- **Supplied passage**:

** begin **

[EMBOSS] Files included in EMBOSS but licensed ...

Peter Rice pmr at ebi.ac.uk
Sat Jul 30 08:58:07 UTC 2011

Quoted in full for the benefit of the debian-med list who missed the 
original posting

On 29/07/2011 21:35, Adam Sjøgren wrote:
> On Fri, 29 Jul 2011 09:39:46 +0100, Peter wrote:
>> It might make things clearer if someone from Debian could explain:
> (I am not from Debian, but here is my take on it anyway:)
>> (a) why a Creative Commons licence is an issue for you
> One of the fundamental software freedoms is the freedom to change the
> software¹.
> The Debian Free Software Guidelines' definition of free software
> includes this freedom².
> So the "No Derivatives" variants of the Creative Commons licenses aren't
> free by the DFSG definition.
> (The GNU Free Documentation License on documents with invariant sections
> is considered non-free by DFSG-standards as well, even if the invariant
> sections are things that nobody would want to change.)
> When a project of volunteers packages 29000+ thousand packages, I think
> making a judgement call on whether it is okay that the license of a
> couple of files does not live up to the guidelines is neigh impossible.

** end **

- **Data listing**:
** begin **

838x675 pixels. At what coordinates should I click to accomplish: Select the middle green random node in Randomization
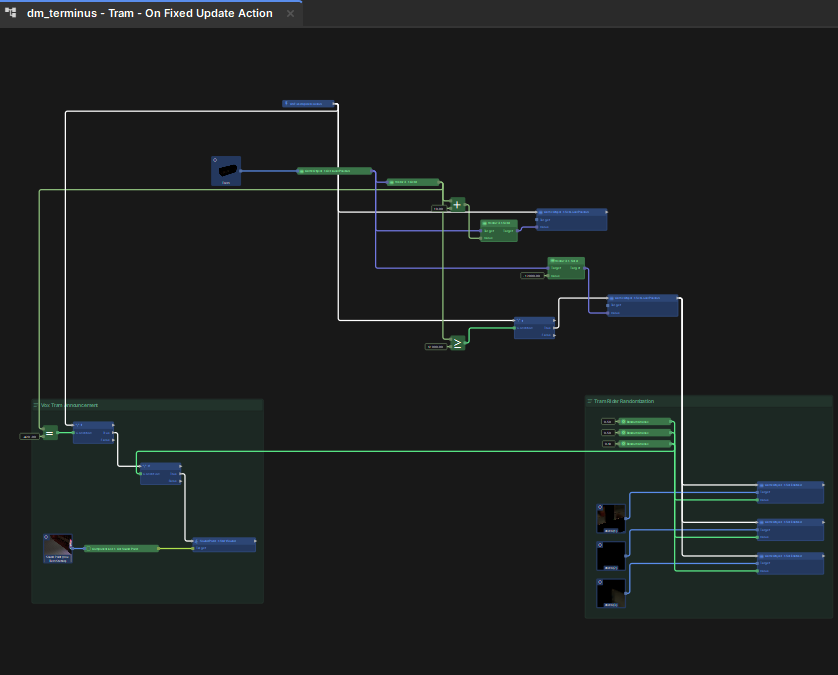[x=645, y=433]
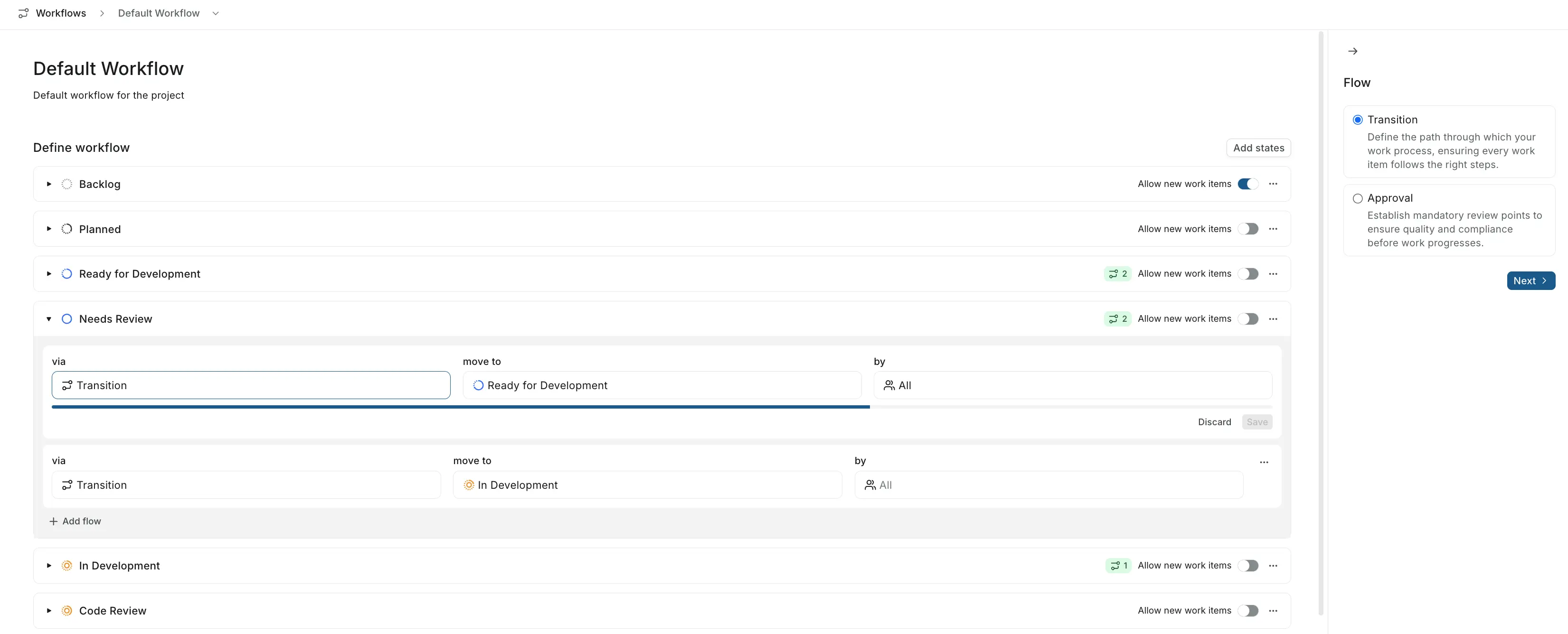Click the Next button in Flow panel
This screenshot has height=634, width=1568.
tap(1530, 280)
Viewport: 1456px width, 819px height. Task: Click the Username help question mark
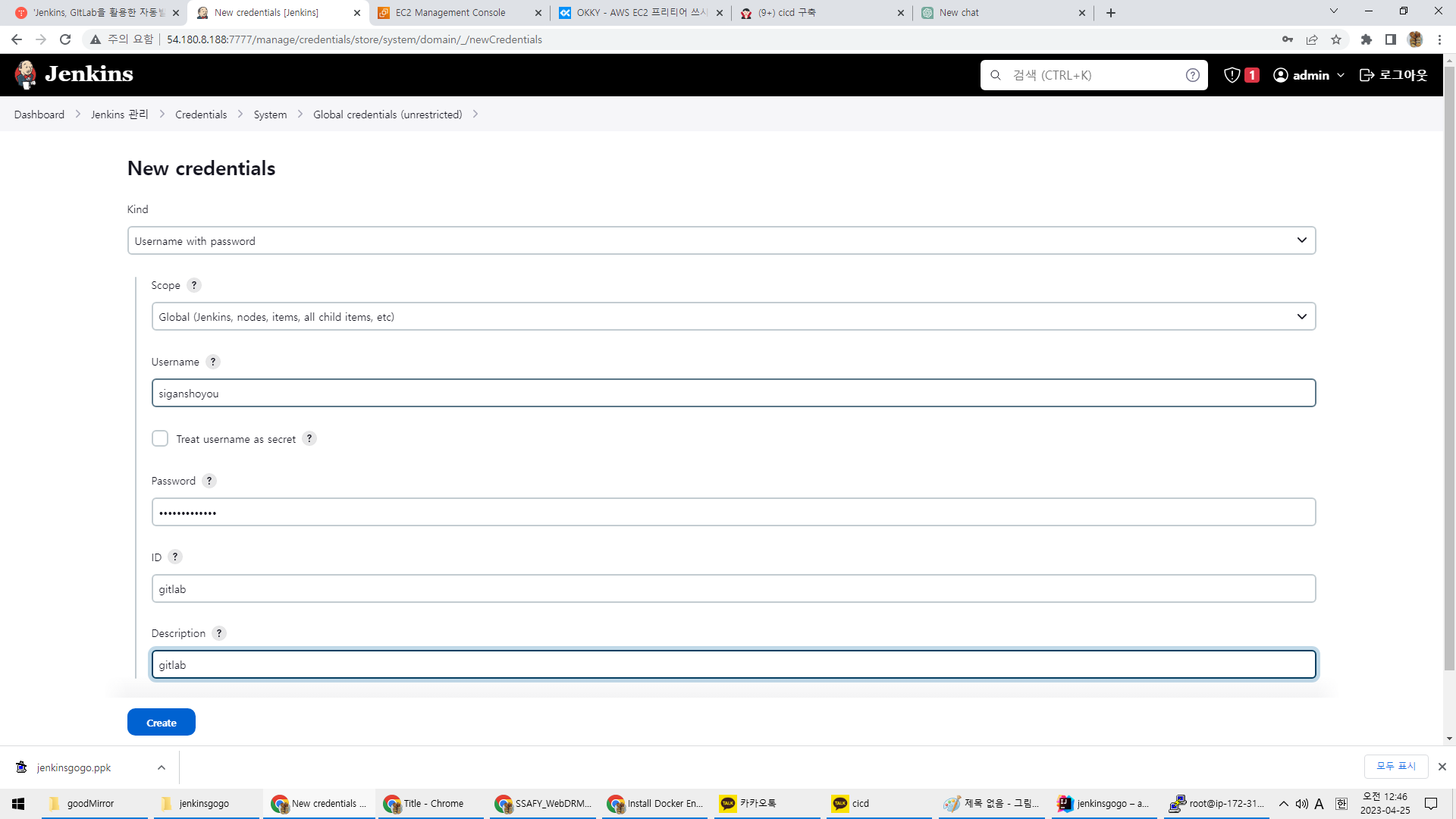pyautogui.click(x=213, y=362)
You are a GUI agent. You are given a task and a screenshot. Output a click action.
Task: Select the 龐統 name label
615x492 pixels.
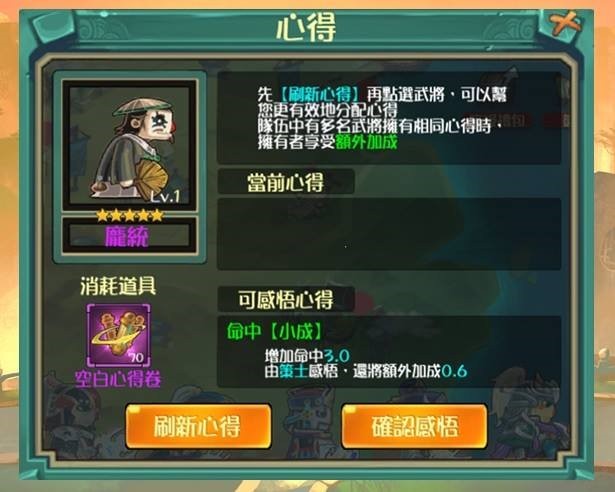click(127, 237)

** end **
** begin **

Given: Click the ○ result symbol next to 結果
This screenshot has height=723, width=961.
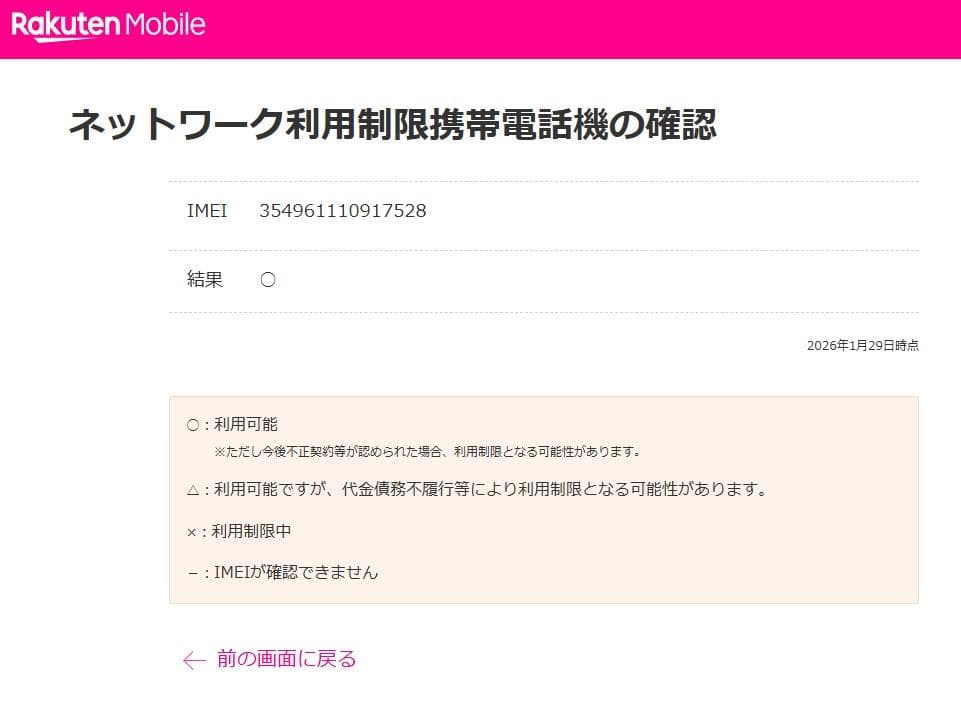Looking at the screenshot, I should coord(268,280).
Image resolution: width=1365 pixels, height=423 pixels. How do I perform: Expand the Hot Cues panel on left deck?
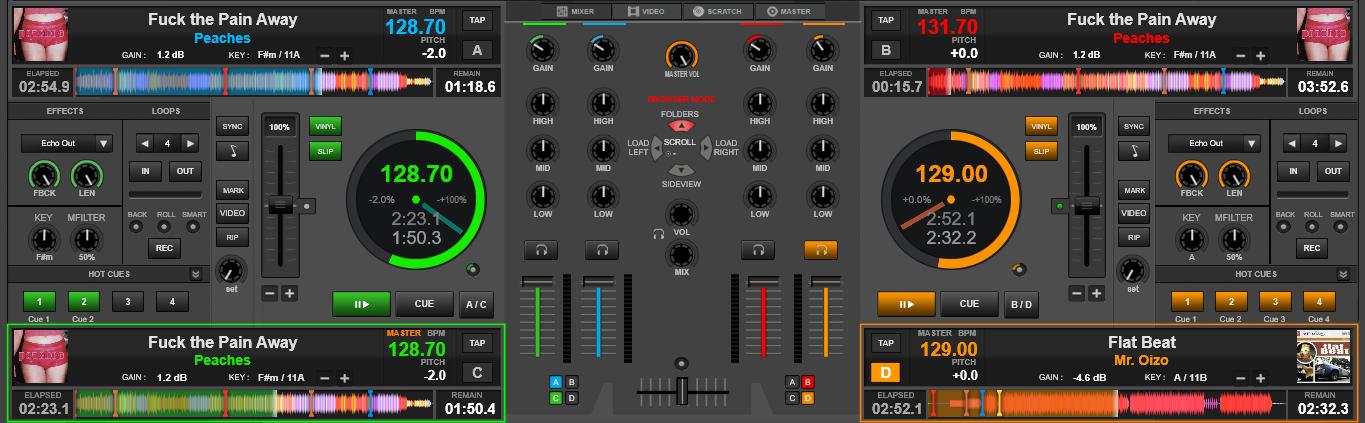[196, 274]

** end **

Please answer from the mailing list post on EMBOSS licensing: which license is considered non-free by DFSG standards when used on documents with invariant sections?

- **Solution for this task**: The GNU Free Documentation License.